Bleecker Street, SoHo, NY

Primeira semana em NY, iniciei minha coleção de gafes. Morar no exterior tem dessas coisas, até a gente acostumar com a cultura local, leva um tempo. Sobretudo, quando há uma barreira linguística. Mico número um:

Entrei numa Deli no SoHo, bairro descolado, cheio de lojas, galerias de arte e restaurantes bacanas para comprar cigarros. Sim, eu achava cool fumar socialmente. O que tem de mal um cigarrinho de vez em quando? Eu conto: tem mais de 7.000 substâncias químicas e pelo menos 69 delas causam câncer. Hoje não chego nem perto, mas na época...

O cidadão detrás do balcão era, pra não variar, indiano. Em 1997, a maioria dos proprietários das groceries stores de Manhattan, para a minha sorte, era desta nacionalidade: o inglês deles era bem mais fácil de compreender. Para o meu azar, acho que o entendimento não era recíproco.

"Excuse me, sir, do you have the cigarette Free?"

"No free cigarette, no free cigarette."

"Não, meu senhor, o sr. não está entendendo. Não quero cigarro de graça, ‘Free’ é uma marca. O senhor tem?”

"No free cigarette, no free cigarette!"

Dei uma esticada de olho na prateleira e não achei a embalagem que eu conhecia no Brasil. Tentei de novo.

"Free é a marca. Uma caixinha assim, branca, azul e vermelha. O senhor sabe se existe aqui nos Estados Unidos?"

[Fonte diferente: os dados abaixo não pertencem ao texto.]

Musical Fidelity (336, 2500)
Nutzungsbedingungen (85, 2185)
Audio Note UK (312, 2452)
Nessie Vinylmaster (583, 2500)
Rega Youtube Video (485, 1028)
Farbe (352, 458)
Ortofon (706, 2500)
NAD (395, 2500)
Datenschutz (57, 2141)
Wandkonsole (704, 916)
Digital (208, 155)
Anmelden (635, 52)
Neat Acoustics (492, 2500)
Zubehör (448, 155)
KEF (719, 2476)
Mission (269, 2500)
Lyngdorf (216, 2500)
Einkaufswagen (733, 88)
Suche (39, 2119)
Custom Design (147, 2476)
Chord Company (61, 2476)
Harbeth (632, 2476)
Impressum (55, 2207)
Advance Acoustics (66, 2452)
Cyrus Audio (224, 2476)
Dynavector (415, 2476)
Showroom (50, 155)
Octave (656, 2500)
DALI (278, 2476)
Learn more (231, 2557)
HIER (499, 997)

"No free cigarette!! Get out! No free cigarette!!!"

Bleecker Street, SoHo, NY

Ficou irado comigo. Começou a gritar e gesticular e a apontar para a saída. Pensei que indianos não perdessem o controle. "No free cigarette, no free cigarette!!!" O homem estava fora de si. E foi me enxotando porta afora. Fazer o quê?

"Calma, moço. Me dá qualquer marca aí, então..."

Foi assim que comecei a fumar Malboro. Malboro Lights.